### Data excerpts:
┄┄┄┄┄┄

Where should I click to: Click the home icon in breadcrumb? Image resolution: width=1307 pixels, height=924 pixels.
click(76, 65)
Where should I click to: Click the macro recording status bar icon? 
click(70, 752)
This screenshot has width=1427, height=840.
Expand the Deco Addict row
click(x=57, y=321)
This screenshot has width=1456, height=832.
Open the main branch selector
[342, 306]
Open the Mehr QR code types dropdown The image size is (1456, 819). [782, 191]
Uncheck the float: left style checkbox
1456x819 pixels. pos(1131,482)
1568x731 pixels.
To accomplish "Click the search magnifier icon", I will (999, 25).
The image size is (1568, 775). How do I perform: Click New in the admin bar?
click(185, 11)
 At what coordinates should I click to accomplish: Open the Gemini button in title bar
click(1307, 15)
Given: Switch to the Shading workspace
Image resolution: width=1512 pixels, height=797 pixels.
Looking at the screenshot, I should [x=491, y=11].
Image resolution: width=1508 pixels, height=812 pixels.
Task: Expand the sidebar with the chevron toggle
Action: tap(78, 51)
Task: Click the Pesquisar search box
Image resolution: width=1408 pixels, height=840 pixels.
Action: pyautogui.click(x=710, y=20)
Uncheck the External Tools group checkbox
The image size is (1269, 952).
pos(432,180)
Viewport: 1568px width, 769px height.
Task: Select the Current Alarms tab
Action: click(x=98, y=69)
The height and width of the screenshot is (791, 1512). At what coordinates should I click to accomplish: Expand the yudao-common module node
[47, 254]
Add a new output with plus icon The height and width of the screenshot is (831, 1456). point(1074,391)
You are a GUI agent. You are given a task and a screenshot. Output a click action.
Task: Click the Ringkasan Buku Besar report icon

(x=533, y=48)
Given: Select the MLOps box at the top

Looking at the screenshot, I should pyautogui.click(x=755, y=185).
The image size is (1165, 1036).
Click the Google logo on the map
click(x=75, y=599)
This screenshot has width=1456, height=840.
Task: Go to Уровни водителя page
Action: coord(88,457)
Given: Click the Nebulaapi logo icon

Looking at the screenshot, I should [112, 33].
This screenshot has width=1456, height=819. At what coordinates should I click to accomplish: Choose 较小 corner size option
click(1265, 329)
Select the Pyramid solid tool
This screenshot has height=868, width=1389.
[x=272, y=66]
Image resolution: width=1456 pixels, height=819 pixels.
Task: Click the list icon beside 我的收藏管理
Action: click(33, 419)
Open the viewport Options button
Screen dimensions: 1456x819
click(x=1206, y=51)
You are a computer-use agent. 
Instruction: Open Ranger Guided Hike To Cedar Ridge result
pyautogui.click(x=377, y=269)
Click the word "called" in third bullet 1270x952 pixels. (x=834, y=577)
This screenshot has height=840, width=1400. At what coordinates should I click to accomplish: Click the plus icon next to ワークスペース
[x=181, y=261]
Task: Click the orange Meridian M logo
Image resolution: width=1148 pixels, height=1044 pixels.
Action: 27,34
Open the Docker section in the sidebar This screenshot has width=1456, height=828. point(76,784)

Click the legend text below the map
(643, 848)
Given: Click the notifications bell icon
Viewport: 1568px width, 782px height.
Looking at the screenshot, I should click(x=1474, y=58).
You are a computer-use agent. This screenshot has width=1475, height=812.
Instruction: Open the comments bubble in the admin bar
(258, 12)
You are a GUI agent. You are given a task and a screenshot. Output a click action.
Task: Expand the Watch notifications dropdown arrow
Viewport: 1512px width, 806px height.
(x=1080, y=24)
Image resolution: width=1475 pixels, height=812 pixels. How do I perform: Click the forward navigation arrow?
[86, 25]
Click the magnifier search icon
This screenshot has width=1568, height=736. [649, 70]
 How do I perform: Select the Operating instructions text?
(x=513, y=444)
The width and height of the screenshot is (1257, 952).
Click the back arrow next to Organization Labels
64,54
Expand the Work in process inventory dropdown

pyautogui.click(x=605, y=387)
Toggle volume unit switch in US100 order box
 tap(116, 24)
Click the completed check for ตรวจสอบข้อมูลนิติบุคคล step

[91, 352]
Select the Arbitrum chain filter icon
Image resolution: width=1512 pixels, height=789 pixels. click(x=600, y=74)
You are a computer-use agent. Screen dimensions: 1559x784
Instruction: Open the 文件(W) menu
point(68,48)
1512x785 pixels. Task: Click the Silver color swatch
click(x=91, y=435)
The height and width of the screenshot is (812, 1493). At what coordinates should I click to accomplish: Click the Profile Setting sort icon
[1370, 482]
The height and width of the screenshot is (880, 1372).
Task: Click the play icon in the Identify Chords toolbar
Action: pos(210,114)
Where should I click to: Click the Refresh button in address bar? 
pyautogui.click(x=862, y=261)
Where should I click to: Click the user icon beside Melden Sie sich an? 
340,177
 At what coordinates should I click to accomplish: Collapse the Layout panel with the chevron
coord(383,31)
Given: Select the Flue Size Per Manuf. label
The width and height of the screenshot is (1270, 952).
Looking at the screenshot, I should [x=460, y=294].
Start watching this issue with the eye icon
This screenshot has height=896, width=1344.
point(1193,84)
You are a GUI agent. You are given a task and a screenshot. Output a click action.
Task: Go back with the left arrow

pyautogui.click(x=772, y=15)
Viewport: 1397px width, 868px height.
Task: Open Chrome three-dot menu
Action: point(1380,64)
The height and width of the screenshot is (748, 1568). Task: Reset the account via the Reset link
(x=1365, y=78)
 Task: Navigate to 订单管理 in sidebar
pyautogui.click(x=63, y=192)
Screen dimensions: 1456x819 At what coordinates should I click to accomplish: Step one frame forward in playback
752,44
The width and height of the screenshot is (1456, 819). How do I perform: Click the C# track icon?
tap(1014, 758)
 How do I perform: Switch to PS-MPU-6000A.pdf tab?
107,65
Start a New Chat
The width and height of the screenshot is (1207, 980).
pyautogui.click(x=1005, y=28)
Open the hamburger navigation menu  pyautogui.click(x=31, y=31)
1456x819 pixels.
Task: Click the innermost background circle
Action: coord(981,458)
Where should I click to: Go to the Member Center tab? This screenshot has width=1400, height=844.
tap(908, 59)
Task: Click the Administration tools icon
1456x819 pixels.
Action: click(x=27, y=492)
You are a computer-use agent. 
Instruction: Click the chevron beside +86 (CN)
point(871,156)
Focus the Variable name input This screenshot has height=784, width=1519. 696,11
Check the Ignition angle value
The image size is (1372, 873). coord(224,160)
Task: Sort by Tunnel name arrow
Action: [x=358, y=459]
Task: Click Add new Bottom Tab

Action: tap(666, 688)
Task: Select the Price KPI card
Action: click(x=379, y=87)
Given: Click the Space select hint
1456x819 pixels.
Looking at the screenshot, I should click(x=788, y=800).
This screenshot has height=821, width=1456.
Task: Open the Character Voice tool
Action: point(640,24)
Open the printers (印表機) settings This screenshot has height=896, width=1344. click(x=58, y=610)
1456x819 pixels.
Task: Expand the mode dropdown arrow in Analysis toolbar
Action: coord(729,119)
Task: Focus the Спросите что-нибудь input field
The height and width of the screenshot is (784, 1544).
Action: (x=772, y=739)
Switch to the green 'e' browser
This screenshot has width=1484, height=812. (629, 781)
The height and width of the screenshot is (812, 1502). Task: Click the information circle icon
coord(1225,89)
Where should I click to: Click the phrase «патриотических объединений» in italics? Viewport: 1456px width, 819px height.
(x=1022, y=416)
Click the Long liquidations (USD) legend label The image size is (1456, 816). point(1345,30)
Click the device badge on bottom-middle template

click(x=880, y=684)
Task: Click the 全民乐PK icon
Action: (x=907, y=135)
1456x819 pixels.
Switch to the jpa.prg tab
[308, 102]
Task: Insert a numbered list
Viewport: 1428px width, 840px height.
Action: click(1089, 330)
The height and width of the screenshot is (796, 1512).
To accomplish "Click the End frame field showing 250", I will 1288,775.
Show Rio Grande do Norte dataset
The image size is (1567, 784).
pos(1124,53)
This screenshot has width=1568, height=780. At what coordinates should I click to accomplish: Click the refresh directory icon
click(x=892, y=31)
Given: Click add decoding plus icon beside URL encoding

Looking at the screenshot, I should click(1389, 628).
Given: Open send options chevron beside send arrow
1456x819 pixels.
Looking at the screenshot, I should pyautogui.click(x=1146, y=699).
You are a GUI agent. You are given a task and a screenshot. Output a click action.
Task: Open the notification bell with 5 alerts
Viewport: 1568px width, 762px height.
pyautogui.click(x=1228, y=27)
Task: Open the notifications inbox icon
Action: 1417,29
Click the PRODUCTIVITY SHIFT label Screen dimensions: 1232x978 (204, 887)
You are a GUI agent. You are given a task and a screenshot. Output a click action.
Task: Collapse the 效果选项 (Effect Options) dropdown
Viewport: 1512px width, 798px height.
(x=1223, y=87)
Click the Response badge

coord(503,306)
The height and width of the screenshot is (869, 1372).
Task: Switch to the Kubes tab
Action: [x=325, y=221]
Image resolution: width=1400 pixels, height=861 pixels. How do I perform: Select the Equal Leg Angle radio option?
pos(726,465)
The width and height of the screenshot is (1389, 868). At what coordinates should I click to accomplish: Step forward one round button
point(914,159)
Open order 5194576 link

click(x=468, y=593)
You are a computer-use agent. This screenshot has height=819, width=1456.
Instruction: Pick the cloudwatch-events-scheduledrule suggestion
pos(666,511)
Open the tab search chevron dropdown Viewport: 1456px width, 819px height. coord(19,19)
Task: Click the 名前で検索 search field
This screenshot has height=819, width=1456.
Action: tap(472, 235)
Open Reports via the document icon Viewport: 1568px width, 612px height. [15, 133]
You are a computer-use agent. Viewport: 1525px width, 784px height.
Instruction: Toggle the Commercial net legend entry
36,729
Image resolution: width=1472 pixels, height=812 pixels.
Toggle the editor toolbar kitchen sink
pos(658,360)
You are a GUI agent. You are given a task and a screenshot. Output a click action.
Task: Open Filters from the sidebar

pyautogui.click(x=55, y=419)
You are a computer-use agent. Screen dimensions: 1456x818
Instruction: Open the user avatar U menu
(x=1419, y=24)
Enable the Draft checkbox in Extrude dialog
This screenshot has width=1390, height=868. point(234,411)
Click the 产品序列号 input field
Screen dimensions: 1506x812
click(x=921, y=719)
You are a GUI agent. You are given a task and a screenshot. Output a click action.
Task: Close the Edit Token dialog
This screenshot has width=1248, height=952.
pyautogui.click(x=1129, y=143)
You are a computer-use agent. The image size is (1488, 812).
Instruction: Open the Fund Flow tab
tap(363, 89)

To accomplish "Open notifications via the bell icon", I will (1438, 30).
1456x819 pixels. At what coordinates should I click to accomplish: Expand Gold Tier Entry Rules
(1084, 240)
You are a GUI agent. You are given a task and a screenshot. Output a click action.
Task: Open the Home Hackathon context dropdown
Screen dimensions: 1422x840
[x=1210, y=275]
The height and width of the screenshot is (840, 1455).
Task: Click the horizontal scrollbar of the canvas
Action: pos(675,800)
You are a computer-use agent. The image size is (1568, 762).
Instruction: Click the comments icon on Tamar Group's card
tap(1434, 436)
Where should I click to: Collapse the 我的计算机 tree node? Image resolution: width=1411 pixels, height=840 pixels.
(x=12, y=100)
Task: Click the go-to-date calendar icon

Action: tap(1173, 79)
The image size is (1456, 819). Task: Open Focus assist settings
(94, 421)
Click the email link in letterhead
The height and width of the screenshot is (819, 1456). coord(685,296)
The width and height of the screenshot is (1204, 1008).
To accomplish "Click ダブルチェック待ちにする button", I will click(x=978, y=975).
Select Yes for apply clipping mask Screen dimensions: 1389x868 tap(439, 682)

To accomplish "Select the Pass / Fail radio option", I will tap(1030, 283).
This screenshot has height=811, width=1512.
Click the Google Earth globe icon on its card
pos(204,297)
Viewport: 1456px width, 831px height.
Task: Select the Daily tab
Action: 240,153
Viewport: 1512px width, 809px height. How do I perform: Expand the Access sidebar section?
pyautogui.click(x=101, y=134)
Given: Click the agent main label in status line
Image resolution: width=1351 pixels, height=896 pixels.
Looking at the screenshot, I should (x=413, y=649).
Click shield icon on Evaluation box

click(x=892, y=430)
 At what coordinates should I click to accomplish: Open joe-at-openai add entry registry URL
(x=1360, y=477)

┄┄┄┄┄┄

### Problem details:
From the entries, find how many lines contain "field" and give the number alone.

### Output of the task:
4